-- Required task --
Edit the stretch of the listing from the line containing "Click the red traffic" through the end of the listing, replacing "magnifier" with "magnifying glass" and leaving everything else unchanged.

[BEGIN Supplied entries]

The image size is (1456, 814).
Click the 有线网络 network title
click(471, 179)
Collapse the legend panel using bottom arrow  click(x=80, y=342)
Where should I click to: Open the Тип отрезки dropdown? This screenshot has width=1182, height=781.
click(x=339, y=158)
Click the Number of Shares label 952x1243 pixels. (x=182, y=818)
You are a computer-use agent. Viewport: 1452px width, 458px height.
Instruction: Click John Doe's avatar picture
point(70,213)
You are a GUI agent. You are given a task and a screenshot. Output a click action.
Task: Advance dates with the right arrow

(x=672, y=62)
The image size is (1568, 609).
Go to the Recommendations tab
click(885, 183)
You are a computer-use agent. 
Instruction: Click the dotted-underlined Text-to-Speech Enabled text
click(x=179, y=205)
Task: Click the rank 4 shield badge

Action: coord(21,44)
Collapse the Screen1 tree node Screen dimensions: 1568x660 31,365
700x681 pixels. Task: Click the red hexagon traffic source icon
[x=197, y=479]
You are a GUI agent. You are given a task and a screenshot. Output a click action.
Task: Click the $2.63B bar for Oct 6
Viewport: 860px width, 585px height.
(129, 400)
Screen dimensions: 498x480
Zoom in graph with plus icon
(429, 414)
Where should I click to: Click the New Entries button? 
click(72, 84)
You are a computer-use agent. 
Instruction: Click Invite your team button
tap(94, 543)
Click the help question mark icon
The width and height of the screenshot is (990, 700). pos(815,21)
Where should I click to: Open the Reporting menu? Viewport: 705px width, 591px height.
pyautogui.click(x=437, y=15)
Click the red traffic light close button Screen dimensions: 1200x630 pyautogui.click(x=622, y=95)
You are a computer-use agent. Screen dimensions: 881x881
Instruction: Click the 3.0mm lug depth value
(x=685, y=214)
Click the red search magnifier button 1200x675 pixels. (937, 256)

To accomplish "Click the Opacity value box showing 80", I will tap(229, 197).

[END Supplied entries]

-- Complete response --
Click the red traffic light close button Screen dimensions: 1200x630 pyautogui.click(x=622, y=95)
You are a computer-use agent. Screen dimensions: 881x881
Instruction: Click the 3.0mm lug depth value
(x=685, y=214)
Click the red search magnifying glass button 1200x675 pixels. (937, 256)

To accomplish "Click the Opacity value box showing 80", I will tap(229, 197).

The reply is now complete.